There are many goods left over from the holiday stocks that should not be carried another year, and the house prefers to make a reduction in price in order to close them out promptly.
Now is the trimmer’s opportunity to be useful. He is given a lot of odds and ends, at attractive prices, and told to “sell them.” His cards should be carefully and vigorously worded, his displays especially attractive. For he isn’t catering now to a public in search of goods to purchase, but a public that must be coaxed and “jollied” into buying what it really doesn’t need—and that, too, at a time when pocketbooks are especially shrunken and debilitated. Therefore the man who makes a catchy trim is rendering himself especially valuable to his employers, and trimmers should use every endeavor to make their trims count, and try to do conscientious work.
BUSINESS WINDOW.
It has lately become the fashion to discourage mechanical displays, as well as “picture” windows and elaborate trims of all sorts, under the plea that they are not “business windows.”
“Give me a plain, business window,” says the merchant; and the trimmer does not argue the question very fiercely, for it saves him a lot of thought and a lot of hard work.
What is a “business” window? What is usually meant by the term is a window that will sell goods—the final aim of all window trimming. How can a window sell goods? By placing them before the public in such a manner that the observer has a desire for them, and enters the store to make the purchase. Once in, the customer may see other things she wants, and no matter how much she purchases under these conditions the credit of the sale belongs to the window.

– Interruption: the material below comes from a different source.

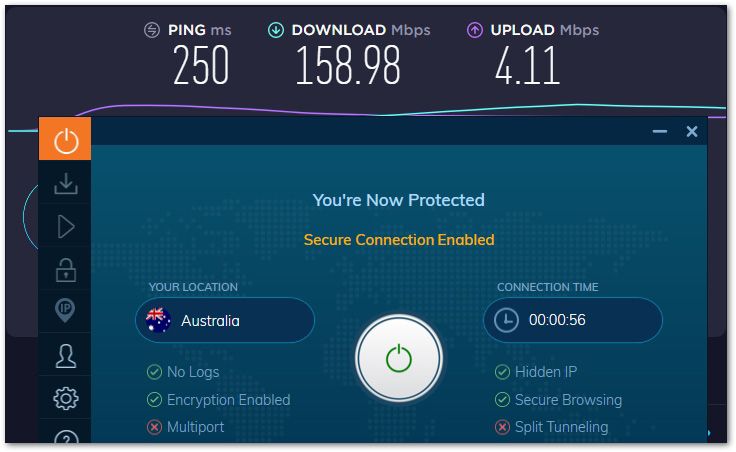Open the padlock security section
Image resolution: width=736 pixels, height=452 pixels.
coord(66,270)
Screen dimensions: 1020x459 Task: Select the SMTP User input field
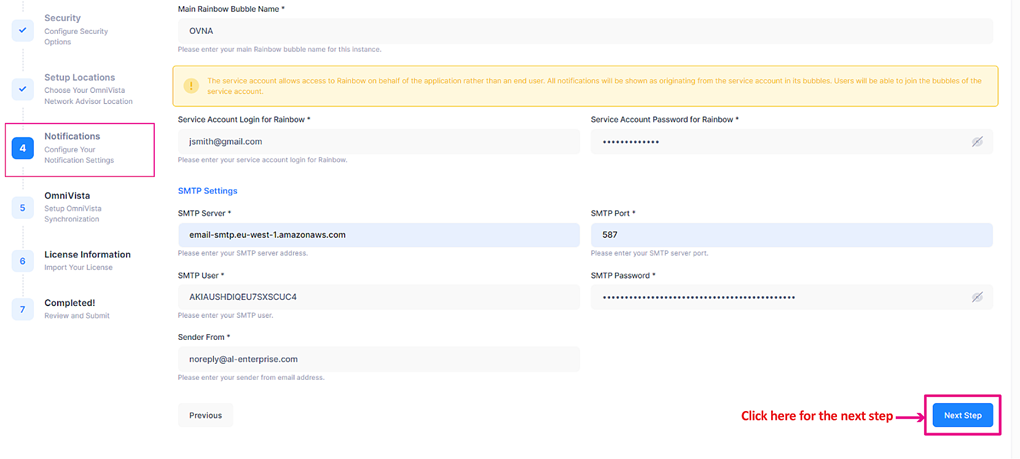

Now, mark one point in this statement. I said “observer.” All goods placed in a show window are not observed. Since the street is lined with windows, all filled with merchandise, few people stop to notice any of them unless there is something in the window that especially catches the eye. A “business window” that has no attractive quality is not really a business window. It is a fool window. The attractive window is the business window. To make an attractive window requires all the brain power and craft and taste and handiwork of the most expert trimmer. The inexpert trimmer is the man who decorated that window which is not attractive and which the passing throng does not see at all.
In order to make a window stand out from its fellows something more than a plain arrangement of merchandise is needed. It must be unusual and distinctive to the extent of arresting the attention of busy people as they hurry along the street.
Shrewd and observant trimmers have found that the secret of successful windows is to have a background or mechanical device that will command attention, and then to place the goods in so ingenious a manner that in looking at the display people note the excellence of the goods and desire to purchase them. It’s the old idea of first catching your hare and then cooking it. But you must catch your hare. You must have an attraction that induces the pedestrian to stop and look, or your window is a flat failure. That is why beautiful, artistic and mechanical displays are to be encouraged rather than discouraged. These are the real “business windows.”